* **What needs to be done**
Every record must reappear in the answer exactly as given.

(Source records)
──────────────────────────────
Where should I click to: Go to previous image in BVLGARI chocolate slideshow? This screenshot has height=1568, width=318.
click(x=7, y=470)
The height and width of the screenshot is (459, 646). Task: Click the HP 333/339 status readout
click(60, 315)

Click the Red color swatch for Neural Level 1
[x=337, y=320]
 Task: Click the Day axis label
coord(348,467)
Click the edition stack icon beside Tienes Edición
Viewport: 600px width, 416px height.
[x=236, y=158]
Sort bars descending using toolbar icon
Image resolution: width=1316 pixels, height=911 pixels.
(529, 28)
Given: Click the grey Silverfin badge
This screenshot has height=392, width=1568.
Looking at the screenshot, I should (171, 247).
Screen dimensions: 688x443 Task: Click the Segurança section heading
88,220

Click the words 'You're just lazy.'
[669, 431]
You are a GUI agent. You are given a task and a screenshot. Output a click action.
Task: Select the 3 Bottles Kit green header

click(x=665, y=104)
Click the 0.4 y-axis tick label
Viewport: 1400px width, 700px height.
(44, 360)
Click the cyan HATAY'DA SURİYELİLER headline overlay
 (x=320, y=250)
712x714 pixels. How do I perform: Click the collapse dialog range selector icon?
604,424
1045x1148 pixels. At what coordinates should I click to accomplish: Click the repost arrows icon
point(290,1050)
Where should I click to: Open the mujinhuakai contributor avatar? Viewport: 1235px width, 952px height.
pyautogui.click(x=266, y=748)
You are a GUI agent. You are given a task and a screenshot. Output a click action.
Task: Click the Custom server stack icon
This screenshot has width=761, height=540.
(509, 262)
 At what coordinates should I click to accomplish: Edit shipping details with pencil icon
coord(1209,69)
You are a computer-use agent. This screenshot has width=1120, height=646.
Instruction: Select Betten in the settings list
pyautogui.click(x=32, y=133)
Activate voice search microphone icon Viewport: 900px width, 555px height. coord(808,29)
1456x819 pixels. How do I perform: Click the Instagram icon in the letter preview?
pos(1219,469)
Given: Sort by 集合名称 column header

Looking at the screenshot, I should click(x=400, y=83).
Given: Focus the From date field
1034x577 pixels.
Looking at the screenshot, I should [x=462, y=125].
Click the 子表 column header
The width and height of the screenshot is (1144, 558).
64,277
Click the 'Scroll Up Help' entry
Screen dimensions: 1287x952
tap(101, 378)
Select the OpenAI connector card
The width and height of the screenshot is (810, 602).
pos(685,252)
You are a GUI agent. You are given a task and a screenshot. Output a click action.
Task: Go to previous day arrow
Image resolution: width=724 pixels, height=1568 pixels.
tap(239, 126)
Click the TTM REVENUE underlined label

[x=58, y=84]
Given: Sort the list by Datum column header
──────────────────────────────
* **Solution**
Where should I click to: Go to previous image in BVLGARI chocolate slideshow? This screenshot has height=1568, width=318.
click(x=7, y=470)
The height and width of the screenshot is (459, 646). Task: Click the HP 333/339 status readout
click(60, 315)

Click the Red color swatch for Neural Level 1
[x=337, y=320]
 Task: Click the Day axis label
coord(348,467)
Click the edition stack icon beside Tienes Edición
Viewport: 600px width, 416px height.
[x=236, y=158]
Sort bars descending using toolbar icon
Image resolution: width=1316 pixels, height=911 pixels.
(529, 28)
Given: Click the grey Silverfin badge
This screenshot has height=392, width=1568.
Looking at the screenshot, I should (171, 247).
Screen dimensions: 688x443 Task: Click the Segurança section heading
88,220

Click the words 'You're just lazy.'
[669, 431]
You are a GUI agent. You are given a task and a screenshot. Output a click action.
Task: Select the 3 Bottles Kit green header

click(x=665, y=104)
Click the 0.4 y-axis tick label
Viewport: 1400px width, 700px height.
(44, 360)
Click the cyan HATAY'DA SURİYELİLER headline overlay
 (x=320, y=250)
712x714 pixels. How do I perform: Click the collapse dialog range selector icon?
604,424
1045x1148 pixels. At what coordinates should I click to accomplish: Click the repost arrows icon
point(290,1050)
Where should I click to: Open the mujinhuakai contributor avatar? Viewport: 1235px width, 952px height.
pyautogui.click(x=266, y=748)
You are a GUI agent. You are given a task and a screenshot. Output a click action.
Task: Click the Custom server stack icon
This screenshot has width=761, height=540.
(509, 262)
 At what coordinates should I click to accomplish: Edit shipping details with pencil icon
coord(1209,69)
You are a computer-use agent. This screenshot has width=1120, height=646.
Instruction: Select Betten in the settings list
pyautogui.click(x=32, y=133)
Activate voice search microphone icon Viewport: 900px width, 555px height. coord(808,29)
1456x819 pixels. How do I perform: Click the Instagram icon in the letter preview?
pos(1219,469)
Given: Sort by 集合名称 column header

Looking at the screenshot, I should click(x=400, y=83).
Given: Focus the From date field
1034x577 pixels.
Looking at the screenshot, I should [x=462, y=125].
Click the 子表 column header
The width and height of the screenshot is (1144, 558).
64,277
Click the 'Scroll Up Help' entry
Screen dimensions: 1287x952
tap(101, 378)
Select the OpenAI connector card
The width and height of the screenshot is (810, 602).
pos(685,252)
You are a GUI agent. You are given a task and a screenshot. Output a click action.
Task: Go to previous day arrow
Image resolution: width=724 pixels, height=1568 pixels.
tap(239, 126)
Click the TTM REVENUE underlined label

[x=58, y=84]
Given: Sort the list by Datum column header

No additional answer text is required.